[Stored items]
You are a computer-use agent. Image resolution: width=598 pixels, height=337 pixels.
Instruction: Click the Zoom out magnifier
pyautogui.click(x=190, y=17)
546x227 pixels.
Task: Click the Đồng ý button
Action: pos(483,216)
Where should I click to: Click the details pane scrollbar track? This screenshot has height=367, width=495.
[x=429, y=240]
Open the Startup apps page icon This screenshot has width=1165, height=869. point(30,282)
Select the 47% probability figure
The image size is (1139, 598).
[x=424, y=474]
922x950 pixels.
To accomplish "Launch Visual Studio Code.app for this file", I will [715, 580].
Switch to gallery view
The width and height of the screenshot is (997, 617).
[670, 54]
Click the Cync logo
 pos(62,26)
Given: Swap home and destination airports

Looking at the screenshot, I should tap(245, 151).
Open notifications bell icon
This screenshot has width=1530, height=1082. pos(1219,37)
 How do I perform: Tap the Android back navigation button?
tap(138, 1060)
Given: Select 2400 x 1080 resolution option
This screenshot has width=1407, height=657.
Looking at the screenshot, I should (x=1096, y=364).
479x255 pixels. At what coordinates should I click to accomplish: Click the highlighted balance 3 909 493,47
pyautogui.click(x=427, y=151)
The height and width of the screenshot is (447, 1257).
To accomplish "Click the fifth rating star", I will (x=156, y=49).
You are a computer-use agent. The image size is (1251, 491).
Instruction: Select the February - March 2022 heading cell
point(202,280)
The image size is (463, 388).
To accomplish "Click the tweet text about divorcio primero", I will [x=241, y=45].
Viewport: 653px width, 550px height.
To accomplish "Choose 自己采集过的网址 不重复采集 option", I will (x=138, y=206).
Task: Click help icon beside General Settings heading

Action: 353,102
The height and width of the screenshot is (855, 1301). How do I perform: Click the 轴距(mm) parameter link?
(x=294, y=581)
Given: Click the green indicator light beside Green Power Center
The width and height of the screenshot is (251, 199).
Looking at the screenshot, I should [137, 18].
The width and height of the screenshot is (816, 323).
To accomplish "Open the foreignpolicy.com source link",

▶ _Work instruction_:
All of the records above need to be printed again exactly as they appear.

▶ _Reply to the exercise_:
You are a computer-use agent. Image resolution: width=598 pixels, height=337 pixels.
Instruction: Click the Zoom out magnifier
pyautogui.click(x=190, y=17)
546x227 pixels.
Task: Click the Đồng ý button
Action: pos(483,216)
Where should I click to: Click the details pane scrollbar track? This screenshot has height=367, width=495.
[x=429, y=240]
Open the Startup apps page icon This screenshot has width=1165, height=869. point(30,282)
Select the 47% probability figure
The image size is (1139, 598).
[x=424, y=474]
922x950 pixels.
To accomplish "Launch Visual Studio Code.app for this file", I will [715, 580].
Switch to gallery view
The width and height of the screenshot is (997, 617).
[670, 54]
Click the Cync logo
 pos(62,26)
Given: Swap home and destination airports

Looking at the screenshot, I should tap(245, 151).
Open notifications bell icon
This screenshot has width=1530, height=1082. pos(1219,37)
 How do I perform: Tap the Android back navigation button?
tap(138, 1060)
Given: Select 2400 x 1080 resolution option
This screenshot has width=1407, height=657.
Looking at the screenshot, I should (x=1096, y=364).
479x255 pixels. At what coordinates should I click to accomplish: Click the highlighted balance 3 909 493,47
pyautogui.click(x=427, y=151)
The height and width of the screenshot is (447, 1257).
To accomplish "Click the fifth rating star", I will (x=156, y=49).
You are a computer-use agent. The image size is (1251, 491).
Instruction: Select the February - March 2022 heading cell
point(202,280)
The image size is (463, 388).
To accomplish "Click the tweet text about divorcio primero", I will [x=241, y=45].
Viewport: 653px width, 550px height.
To accomplish "Choose 自己采集过的网址 不重复采集 option", I will (x=138, y=206).
Task: Click help icon beside General Settings heading

Action: 353,102
The height and width of the screenshot is (855, 1301). How do I perform: Click the 轴距(mm) parameter link?
(x=294, y=581)
Given: Click the green indicator light beside Green Power Center
The width and height of the screenshot is (251, 199).
Looking at the screenshot, I should [137, 18].
The width and height of the screenshot is (816, 323).
To accomplish "Open the foreignpolicy.com source link",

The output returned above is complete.